Michel Nivard edited this page Sep 12, 2024 · 1 revision

Fitting an MCM model

Now that we have set up our MCMSEM model it is time to fit it to our data. For the purposes of this document we will continue with the following:

base_model <- MCMmodel(data_summary, n_latent=2)

MCMfit

Since everything required to fit our MCM model is already stored in our MCMmodel object, all you need to provide to MCMfit is the model and the data.

my_result <- MCMfit(base_model, data_summary)

Note: We could store your data in the MCMmodel object, but that would result in unnecessary copies, hence we don't.

This will produce an MCM result object which when printed displays the parameters and their standard errors:

      a1   a2 b1_2 b1_3 b1_4 b1_5 b2_1 b2_3 ...
est 0.00 0.07 0.06 0.27 0.05 0.11 0.24 0.25 ...
se  3.42 0.19 0.03 0.02 0.03 0.03 0.03 0.03 ...

Note that even though it looks like it when printed, the MCM result object is not a dataframe. To obtain the estimate and SE dataframe that is printed use as.data.frame(my_result). More on what to do with a result object in Wiki pages 4 and 5.

Standard errors

By default MCMfit will include the calculation of standard errors, however, this may not be ideal, e.g. when simply testing the optimization of larger models. You can turn off this computation by setting compute_se to FALSE.

my_result <- MCMfit(base_model, data_summary, compute_se=FALSE)

MCMSEM includes 2 options for calculating standard errors: (1) asymptotic approximation, (2) bootstrap. Asymptotic approximation is the default:

my_result <- MCMfit(base_model, data_summary, se_type='asymptotic')

And for bootstrap there are two options: one-step, or two-step. In the two-step bootstrap chunks of the data are bootstrapped, rather than the entire data for a significant boost in performance, therefore two-step is generally recommended.

my_result <- MCMfit(base_model, data_summary, se_type='one-step') # "Standard" bootstrap
my_result <- MCMfit(base_model, data_summary, se_type='two-step') # Chunked bootstrap

The number of boostrap iterations can be adjusted via bootstrap_iter (defaults to 200), and the number of chunks in two-step boostrap can be adjusted via bootstrap_chunks (defaults to 1000).
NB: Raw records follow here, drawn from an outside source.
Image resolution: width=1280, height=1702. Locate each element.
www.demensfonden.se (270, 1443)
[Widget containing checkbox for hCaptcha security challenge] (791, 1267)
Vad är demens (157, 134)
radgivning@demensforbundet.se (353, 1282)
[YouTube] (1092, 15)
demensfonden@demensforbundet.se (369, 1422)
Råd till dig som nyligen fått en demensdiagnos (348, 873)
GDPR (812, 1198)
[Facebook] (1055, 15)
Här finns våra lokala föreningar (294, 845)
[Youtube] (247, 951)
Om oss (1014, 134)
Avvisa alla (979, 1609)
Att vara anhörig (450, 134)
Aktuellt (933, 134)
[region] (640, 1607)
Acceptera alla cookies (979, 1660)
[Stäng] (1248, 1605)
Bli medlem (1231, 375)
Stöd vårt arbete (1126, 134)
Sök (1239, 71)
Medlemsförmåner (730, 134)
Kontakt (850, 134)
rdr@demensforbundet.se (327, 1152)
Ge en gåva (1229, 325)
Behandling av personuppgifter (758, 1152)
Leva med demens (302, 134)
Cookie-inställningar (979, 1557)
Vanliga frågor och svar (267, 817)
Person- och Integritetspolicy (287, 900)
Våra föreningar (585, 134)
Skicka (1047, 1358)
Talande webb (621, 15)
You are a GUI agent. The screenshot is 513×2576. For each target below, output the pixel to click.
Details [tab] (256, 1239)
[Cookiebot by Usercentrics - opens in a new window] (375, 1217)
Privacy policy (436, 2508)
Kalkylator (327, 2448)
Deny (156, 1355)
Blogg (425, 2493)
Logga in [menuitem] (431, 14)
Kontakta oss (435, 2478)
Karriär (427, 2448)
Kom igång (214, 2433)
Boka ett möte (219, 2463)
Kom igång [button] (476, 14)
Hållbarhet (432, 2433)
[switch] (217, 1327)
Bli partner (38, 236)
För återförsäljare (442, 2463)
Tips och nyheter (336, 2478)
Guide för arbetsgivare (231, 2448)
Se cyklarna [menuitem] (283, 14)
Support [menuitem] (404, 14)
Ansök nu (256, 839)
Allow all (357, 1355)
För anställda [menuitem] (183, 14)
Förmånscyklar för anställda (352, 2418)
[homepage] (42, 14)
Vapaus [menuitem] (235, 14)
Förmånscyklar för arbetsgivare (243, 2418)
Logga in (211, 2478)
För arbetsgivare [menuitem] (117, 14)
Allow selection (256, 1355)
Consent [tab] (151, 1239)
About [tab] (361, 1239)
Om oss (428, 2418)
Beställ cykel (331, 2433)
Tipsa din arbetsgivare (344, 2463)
my_result <- MCMfit(base_model, data_summary, se_type='two-step', boostrap_iter=100, bootstrap_chunks=500)

Optimizer & loss

MCMSEM by default uses RPROP and LBFGS optimizers in sequence. RPROP serves to find a good starting point, LBFGS to find the optimal soltuion given RPROPs starting point. By default MCMSEM will run RPROP for 50 iterations and LBFGS for 12, this can be changed via optim_iters.

my_result <- MCMfit(base_model, data_summary, optim_iters=c(100, 25))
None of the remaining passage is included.